2. Perusahaan yang terkena sanksi Bapepam LK dan sanksi tersebut
mengandung unsur fraud. Perusahaan dalam kategori ini dapat dilihat
pada annual report Bapepam. Pada annual report Bapepam, terdapat
bagian tinjauan operasional yang didalamnya terbagi menjadi
beberapa bagian dan salah satu bagian tersebut adalah perundang-
undangan, bantuan hukum, dan litigasi. Pada bagian itulah terdapat
daftar perusahaan yang terkena sanksi oleh Bapepam. Contohnya
adalah terjadi manipulasi perdagangan saham dan salah saji laporan
keuangan.
3. Perusahaan memiliki data yang lengkap pada tahun 2002-2006
Selanjutnya sampel diambil secara berpasangan antara perusahaan yang
melakukan kecurangan pelaporan keuangan dengan perusahaan yang tidak
melakukan kecurangan. Model ini telah digunakan oleh Owen-Jackson et al
(2009). Kriteria pengambilan sampel ini adalah :
1. Bergerak dalam industri yang sama dengan perusahaan yang
mengalami kecurangan pelaporan keuangan. Hal ini untuk mencegah
terjadinya ketimpangan data
2. Memiliki periode wak.tu yang sama dengan perusahaan yang
mengalami kecurangan. Hal ini agar data lebih akurat. Nilai uang yang
disajikan akan lebih akurat jika dibandingkan dalam tahun yang sama
Metode Pengumpulan Data
Metode pengumpulan data pada penelitian ini adalah dengan metode
dokumentasi, yaitu penggunaan data yang berasal dari dokumen-dokumen yang
sudah ada. Hal ini dilakukan dengan cara melakukan penelusuran dan pencatatan
informasi yang diperlukan pada data sekunder berupa laporan tahunan
perusahaan periode 2002-2006.
Metode Analisis Data
Pengujian hipotesis dilakukan dengan regresi logistik. Model ini dipilih
dengan alasan bahwa data yang digunakan dalam penelitian ini bersifat non metrik
pada variabel dependen, sedangkan variabel independen variabel data metric dan
non metrik. Campuran skala pada variabel bebas tersebut menyebabkan asumsi
multivariate normal distribution tidak dapat terpenuhi. Dengan demikian bentuk
fungsinya menjadi logistik dan tidak membutuhkan asumsi normalitas data pada
variabel independennya. Analisis logit digunakan untuk menganalisis data
kuantitatif yang mencerminkan dua pilihan atau sering disebut binary logistic
regression (Ghozali, 2006). Adapun model regresi logistik dalam penelitian ini
adalah sebagai berikut :
Fraud=a+b1ExpAud+b2ManOwn+b3size+b4Lev+e
Dimana :
Fraud : variabel dummy, perusahaan yang melakukan fraudulent financial
reporting (nilai 1) dan yang tidak (nilai 0)
a : konstanta
ExpAud : proporsi anggota komite audit yang ahli dalam bidang keuangan
ManOwn : kepemilikan manajerial yang diproksikan dengan berapa persen
saham
yang dimiliki oleh manajer
Size : ukuran perusahaan yang diproksikan dengan aset perusahaan
Lev : leverage yang diproksikan dengan DAR.

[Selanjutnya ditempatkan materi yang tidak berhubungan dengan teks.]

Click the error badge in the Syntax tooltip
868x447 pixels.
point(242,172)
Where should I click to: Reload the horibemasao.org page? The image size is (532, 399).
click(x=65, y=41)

Selanjutnya, berdasarkan hasil output SPSS yang diperoleh, akan
dilakukan analisis pengujian model regresi logistik melalui beberapa tahapan.

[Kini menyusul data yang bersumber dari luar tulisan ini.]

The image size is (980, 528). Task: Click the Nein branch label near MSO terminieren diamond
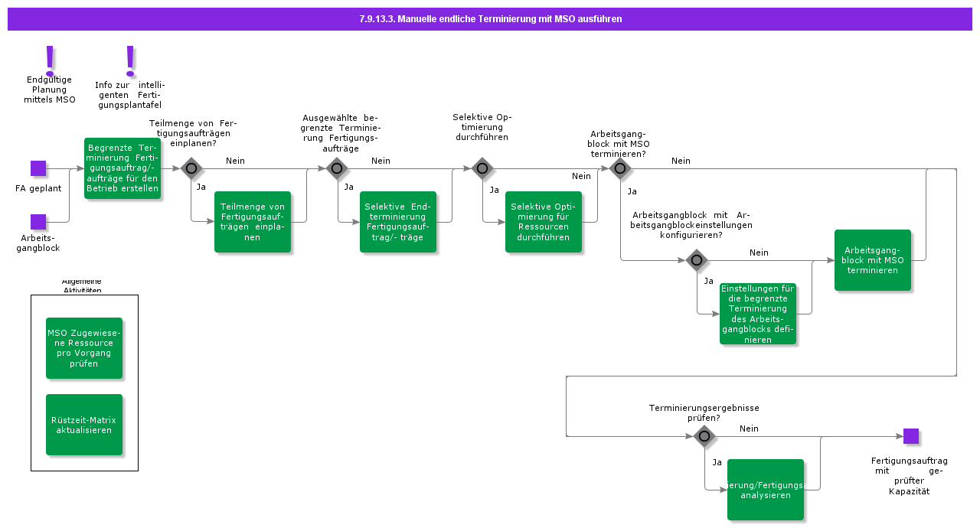(680, 161)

Tahapan-tahapan tersebut antara lain:
1. Uji Multikolinearitas
Uji multikolinearitas digunakan untuk menguji apakah model regresi
ditemukan adanya korelasi antar variabel bebas (Ghozali,2006). Antar variabel
independen dalam sebuah model regresi sebaiknya tidak memiliki korelasi yang
tinggi. Jika variabel independen saling berkorelasi, maka variabel-variabel ini
tidak orthogonal. Variabel orthogonal adalah variabel independen yang nilai
korelasi antar sesama variabel independen sama dengan nol.
2. Statistik deskriptif
Statistik deskriptif memberikan gambaran atau deskripsi suatu data yang
dilihat dari nilai rata-rata (mean), standar deviasi, varian, maksimum, minimum,
sum, range, kurtosis,dan skewnes (Ghozali,2006).
3. Menilai Keseluruhan Model (Overall Model Fit)
Langkah pertama adalah menilai overall fit model terhadap data.
Beberapa test statistik diberikan untuk menilai hal ini. Hipotesis untuk menilai
model fit adalah (Ghozali,2006) :
H0 : Model yang dihipotesiskan fit dengan data
HA : Model yang dihipotesiskan tidak fit dengan data
Dari hipotesis ini jelas bahwa kita tidak akan menolak hipotesis nol agar
model fit dengan data. Statistik yang digunakan berdasarkan pada fungsi
likelihood. Likelihood L dari model adalah probabilitas bahwa model yang
dihipotesiskan menggambarkan data input. Untuk menguji hipotesis nol dan
alternatif, L ditranformasikan menjadi -2LogL. Penurunan likelihood (-2LogL)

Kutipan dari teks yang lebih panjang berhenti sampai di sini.